» **Assignment A**
In the Electoral College text, swap "Monday" for "Tuesday" and give the passage that opens with "But for now, the" and closes with "ratify next month.".
» **Assignment B**
Can you carry on the Electoral College editorial from its last sentence?

» **Reading text**
┄┄┄┄┄┄

By overwhelming majorities, Americans would prefer to elect the president by direct popular vote, not filtered through the antiquated mechanism
of the Electoral College. They understand, on a gut level, the basic
fairness of awarding the nation’s highest office on the same basis as
every other elected office — to the person who gets the most votes.
But for now, the presidency is still decided by 538 electors. And on Monday, despite much talk in recent weeks about urging those electors to block Donald Trump from the White House, a majority did as expected and cast their ballots for him — a result Congress will ratify next month.
And
so for the second time in 16 years, the candidate who lost the popular
vote has won the presidency. Unlike 2000, it wasn’t even close. Hillary
Clinton beat Mr. Trump by more than 2.8 million votes, or 2.1 percent of
the electorate. That’s a wider margin than 10 winning candidates
enjoyed and the biggest deficit for an incoming president since the 19th century.
Yes,
Mr. Trump won under the rules, but the rules should change so that a
presidential election reflects the will of Americans and promotes a more
participatory democracy.
The Electoral College, which is written into the Constitution, is more than just a vestige of the founding era; it is a living symbol
of America’s original sin. When slavery was the law of the land, a
direct popular vote would have disadvantaged the Southern states, with
their large disenfranchised populations. Counting those men and women as
three-fifths of a white person, as the Constitution originally did, gave the slave states more electoral votes.

┄┄┄┄┄┄

» **Dataset content**
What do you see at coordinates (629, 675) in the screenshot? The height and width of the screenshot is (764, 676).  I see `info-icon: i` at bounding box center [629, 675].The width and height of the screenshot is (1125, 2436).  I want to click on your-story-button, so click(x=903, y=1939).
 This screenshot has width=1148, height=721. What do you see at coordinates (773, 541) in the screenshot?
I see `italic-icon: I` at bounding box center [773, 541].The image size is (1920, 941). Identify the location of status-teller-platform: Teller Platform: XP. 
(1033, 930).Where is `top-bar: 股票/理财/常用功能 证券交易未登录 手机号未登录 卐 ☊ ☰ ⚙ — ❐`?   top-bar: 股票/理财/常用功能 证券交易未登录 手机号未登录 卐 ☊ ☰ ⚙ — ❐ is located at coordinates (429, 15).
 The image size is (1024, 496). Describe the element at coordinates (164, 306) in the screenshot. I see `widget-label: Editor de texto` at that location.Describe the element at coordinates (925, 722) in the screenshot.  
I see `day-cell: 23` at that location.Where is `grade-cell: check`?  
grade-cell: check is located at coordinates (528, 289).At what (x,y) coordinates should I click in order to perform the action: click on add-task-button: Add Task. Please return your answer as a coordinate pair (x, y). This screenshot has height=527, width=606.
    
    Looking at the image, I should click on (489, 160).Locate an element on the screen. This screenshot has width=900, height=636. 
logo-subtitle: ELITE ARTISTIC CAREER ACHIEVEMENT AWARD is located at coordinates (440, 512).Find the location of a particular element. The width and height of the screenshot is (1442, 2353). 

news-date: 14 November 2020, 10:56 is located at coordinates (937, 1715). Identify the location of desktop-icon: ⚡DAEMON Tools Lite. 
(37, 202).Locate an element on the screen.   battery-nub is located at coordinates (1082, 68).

┄┄┄┄┄┄

» **Final answer A**
But for now, the presidency is still decided by 538 electors. And on Tuesday, despite much talk in recent weeks about urging those electors to block Donald Trump from the White House, a majority did as expected and cast their ballots for him — a result Congress will ratify next month.

» **Final answer B**
Today
the college, which allocates electors based on each state’s
representation in Congress, tips the scales in favor of smaller states; a
Wyoming resident’s vote counts 3.6 times as much as
a Californian’s. And because almost all states use a winner-take-all
system, the election ends up being fought in just a dozen or so
“battleground” states, leaving tens of millions of Americans on the
sidelines.
There
is an elegant solution: The Constitution establishes the existence of
electors, but leaves it up to states to tell them how to vote. Eleven
states and the District of Columbia, representing 165 electoral votes,
have already passed legislation to have their electors vote for the
winner of the national popular vote. The agreement, known as the National Popular Vote interstate compact,
would take effect once states representing a majority of electoral
votes, currently 270, signed on. This would ensure that the national
popular-vote winner would become president.
Conservative opponents of a direct vote say
it would give an unfair edge to large, heavily Democratic cities and
states. But why should the votes of Americans in California or New York
count for less than those in Idaho or Texas? A direct popular vote would
treat all Americans equally, no matter where they live — including, by
the way, Republicans in San Francisco and Democrats in Corpus Christi,
whose votes are currently worthless. The system as it now operates does a
terrible job of representing the nation’s demographic and geographic
diversity. Almost 138 million Americans went to the polls this year, but
Mr. Trump secured his Electoral College victory thanks to fewer than 80,000 votes across three states: Michigan, Pennsylvania and Wisconsin.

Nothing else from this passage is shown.